The Lubavitcher Rebbe zt"l explains (in Likkutei Sichos 15:339ff; English adaptation at Chabad.org) that there was one detail in the dreams that threw off the magicians.
The Torah describes the first seven cows coming out of the river, and then the second seven cows, "and they stood next to the cows at the riverbank." Now, times of plenty and of famine come sequentially; there's no time when both are present. So this forced them into alternative explanations, such as "you will father seven daughters" - from one of your wives - "and [at the same time] bury seven others" born from a different wife.
Yosef's insight, then, was that indeed the two could coexist. If the surplus from the good years is stored away for the famine, as he suggested (thus also incidentally answering the question of how he dared to advise Pharaoh when he hadn't been called to do so), then throughout the first seven years, the upcoming famine will be very much present in everyone's minds. Conversely, during the seven years of famine, the years of plenty will still be present - in the form of the grain that they produced.

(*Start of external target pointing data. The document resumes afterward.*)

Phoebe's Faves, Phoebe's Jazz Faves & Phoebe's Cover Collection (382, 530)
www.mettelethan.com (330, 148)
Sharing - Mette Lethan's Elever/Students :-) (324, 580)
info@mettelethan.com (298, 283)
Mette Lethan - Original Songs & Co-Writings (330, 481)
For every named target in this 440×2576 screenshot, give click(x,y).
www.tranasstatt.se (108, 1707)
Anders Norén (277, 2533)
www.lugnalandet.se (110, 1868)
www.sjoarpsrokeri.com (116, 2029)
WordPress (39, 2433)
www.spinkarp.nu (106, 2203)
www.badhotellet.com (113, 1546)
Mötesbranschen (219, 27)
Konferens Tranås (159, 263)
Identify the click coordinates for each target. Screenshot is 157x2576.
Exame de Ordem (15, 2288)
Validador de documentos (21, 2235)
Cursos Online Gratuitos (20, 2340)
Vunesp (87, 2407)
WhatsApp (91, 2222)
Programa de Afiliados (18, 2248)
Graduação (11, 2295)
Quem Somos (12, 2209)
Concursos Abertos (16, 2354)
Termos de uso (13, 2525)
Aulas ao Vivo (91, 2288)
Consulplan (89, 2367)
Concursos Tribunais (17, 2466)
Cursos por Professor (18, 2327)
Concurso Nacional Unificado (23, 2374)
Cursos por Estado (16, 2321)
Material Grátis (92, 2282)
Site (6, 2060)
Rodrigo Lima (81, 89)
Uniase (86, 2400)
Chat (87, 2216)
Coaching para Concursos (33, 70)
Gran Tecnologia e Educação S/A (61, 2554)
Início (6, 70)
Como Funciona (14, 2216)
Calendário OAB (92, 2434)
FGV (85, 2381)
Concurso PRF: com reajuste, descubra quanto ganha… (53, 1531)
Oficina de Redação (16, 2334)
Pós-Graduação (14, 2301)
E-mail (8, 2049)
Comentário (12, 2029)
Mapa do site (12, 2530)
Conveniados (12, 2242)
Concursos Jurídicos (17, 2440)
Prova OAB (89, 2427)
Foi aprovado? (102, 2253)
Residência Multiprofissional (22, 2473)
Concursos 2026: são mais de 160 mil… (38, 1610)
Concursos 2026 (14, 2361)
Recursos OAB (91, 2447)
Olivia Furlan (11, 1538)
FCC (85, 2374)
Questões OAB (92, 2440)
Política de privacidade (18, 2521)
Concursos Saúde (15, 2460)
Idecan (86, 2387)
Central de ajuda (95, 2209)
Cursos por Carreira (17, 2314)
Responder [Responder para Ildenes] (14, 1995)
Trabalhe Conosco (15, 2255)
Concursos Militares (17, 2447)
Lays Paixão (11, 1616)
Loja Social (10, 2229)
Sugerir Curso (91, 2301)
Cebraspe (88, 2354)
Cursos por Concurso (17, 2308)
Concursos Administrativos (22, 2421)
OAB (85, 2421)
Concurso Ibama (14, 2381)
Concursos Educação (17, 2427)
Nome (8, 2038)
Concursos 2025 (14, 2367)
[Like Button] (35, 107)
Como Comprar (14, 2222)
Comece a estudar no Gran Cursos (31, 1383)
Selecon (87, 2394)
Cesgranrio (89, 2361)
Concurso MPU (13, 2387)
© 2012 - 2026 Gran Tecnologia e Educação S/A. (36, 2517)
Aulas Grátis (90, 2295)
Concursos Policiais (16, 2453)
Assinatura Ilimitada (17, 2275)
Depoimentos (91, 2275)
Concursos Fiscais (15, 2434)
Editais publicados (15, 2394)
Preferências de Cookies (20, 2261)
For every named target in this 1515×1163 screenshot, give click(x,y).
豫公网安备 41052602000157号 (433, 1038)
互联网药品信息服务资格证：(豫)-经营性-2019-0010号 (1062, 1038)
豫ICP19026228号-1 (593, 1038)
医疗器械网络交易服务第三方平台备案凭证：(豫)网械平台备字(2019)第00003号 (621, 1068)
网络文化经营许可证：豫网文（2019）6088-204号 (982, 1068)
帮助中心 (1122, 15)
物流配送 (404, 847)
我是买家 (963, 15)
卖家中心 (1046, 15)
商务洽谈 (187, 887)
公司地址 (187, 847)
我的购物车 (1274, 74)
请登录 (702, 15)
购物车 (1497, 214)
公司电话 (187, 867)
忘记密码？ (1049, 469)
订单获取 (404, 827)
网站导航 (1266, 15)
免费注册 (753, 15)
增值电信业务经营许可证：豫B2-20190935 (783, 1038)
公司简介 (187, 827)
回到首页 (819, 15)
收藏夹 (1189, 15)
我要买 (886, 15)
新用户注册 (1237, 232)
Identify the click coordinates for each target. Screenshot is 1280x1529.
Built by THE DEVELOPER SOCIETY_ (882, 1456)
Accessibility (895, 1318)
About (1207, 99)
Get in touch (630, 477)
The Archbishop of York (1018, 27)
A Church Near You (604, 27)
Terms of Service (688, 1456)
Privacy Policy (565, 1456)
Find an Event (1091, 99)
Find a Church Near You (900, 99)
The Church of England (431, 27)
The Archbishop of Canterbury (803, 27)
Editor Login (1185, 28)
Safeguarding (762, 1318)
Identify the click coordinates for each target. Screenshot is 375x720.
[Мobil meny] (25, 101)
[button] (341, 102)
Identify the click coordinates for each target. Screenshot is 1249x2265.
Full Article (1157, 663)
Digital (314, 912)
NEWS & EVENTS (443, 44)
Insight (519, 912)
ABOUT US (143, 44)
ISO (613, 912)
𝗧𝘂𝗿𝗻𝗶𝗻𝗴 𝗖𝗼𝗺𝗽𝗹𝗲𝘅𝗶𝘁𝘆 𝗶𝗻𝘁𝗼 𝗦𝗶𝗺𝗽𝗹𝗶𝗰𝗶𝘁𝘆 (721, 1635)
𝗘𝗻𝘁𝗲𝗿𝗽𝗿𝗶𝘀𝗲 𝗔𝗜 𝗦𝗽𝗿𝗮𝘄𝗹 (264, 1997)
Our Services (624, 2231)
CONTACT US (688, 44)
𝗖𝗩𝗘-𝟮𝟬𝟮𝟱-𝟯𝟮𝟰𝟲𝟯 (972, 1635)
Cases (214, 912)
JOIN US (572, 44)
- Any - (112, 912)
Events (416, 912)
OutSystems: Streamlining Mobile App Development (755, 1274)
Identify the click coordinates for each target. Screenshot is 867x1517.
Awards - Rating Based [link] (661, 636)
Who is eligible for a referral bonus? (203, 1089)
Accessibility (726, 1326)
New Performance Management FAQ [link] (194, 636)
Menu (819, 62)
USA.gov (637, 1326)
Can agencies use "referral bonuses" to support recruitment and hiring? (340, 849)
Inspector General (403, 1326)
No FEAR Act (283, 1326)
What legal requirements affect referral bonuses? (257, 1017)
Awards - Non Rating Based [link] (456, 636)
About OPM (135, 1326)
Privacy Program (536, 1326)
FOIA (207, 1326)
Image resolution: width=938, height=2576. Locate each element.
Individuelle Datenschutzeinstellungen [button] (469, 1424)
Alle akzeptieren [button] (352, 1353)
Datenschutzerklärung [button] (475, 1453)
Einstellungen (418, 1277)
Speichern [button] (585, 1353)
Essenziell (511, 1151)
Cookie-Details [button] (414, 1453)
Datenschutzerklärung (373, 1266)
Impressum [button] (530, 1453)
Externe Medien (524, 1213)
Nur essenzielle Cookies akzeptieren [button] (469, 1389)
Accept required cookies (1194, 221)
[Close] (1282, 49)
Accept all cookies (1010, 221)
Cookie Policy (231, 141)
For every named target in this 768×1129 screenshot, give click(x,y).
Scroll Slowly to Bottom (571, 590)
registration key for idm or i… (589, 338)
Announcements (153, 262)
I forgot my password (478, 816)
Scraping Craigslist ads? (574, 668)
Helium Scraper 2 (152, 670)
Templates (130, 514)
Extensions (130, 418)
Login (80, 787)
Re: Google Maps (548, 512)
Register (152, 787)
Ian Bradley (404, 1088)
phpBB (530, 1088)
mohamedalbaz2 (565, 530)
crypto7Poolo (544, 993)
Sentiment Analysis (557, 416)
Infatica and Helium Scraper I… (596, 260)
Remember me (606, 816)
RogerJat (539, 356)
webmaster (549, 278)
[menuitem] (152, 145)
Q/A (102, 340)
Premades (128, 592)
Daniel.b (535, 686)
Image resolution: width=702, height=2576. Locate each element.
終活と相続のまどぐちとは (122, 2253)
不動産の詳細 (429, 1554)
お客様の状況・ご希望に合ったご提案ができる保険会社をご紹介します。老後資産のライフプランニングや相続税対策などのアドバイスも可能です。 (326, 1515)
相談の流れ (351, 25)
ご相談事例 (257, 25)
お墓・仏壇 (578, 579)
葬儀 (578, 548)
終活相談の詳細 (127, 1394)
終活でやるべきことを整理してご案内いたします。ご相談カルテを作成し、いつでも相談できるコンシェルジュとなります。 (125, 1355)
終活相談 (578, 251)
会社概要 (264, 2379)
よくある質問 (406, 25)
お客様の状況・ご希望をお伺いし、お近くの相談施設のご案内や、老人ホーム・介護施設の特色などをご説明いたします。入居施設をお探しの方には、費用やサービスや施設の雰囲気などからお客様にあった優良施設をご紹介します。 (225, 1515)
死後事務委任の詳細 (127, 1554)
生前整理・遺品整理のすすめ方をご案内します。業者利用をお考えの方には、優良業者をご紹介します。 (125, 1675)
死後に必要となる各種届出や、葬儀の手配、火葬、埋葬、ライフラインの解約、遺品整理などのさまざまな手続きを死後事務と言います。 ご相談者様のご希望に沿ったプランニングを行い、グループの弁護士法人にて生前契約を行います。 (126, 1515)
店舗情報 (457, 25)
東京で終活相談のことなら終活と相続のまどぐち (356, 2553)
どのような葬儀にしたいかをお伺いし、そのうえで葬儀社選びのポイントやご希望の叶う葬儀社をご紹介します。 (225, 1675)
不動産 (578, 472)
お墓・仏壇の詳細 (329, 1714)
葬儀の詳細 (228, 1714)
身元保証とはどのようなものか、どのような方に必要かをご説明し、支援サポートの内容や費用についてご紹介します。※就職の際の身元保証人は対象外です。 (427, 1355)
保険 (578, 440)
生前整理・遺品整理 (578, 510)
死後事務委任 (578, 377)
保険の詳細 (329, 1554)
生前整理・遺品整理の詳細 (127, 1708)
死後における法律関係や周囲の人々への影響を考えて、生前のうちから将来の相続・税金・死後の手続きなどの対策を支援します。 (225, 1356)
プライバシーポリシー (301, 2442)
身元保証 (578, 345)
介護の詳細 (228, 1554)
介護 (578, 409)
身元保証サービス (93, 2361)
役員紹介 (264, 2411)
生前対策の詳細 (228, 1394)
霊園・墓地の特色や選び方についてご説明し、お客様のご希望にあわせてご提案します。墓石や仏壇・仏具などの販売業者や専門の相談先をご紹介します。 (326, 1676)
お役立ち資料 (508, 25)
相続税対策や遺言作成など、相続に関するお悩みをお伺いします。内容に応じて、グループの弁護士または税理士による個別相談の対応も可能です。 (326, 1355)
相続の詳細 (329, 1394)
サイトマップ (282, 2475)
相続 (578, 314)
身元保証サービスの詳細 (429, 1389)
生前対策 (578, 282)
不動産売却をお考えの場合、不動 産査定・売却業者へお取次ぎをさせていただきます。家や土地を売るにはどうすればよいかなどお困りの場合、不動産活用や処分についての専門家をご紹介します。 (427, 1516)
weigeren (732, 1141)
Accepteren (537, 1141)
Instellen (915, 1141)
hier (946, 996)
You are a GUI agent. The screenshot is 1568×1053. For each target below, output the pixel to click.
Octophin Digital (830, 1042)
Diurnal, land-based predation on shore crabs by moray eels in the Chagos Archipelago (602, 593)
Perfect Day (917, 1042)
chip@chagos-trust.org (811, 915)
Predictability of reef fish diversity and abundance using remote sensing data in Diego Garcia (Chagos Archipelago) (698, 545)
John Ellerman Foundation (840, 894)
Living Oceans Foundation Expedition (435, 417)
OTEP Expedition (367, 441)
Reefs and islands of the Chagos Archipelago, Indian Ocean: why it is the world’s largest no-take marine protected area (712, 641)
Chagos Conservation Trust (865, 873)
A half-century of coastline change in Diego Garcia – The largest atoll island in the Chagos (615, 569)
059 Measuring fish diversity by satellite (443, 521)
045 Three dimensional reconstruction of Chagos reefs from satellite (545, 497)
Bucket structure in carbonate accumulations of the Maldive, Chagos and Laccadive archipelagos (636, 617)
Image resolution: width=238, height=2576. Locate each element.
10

(It's interesting, though, that in Pharaoh's retelling of the dream to Yosef, he just says that the skinny cows "came up after them" (41:19), without mentioning that crucial detail that all fourteen of them stood together for a while. If he also omitted this detail when talking to the magicians, then that still begs for the explanation of why they needed to account for it, and why Pharaoh didn't find their answers convincing.)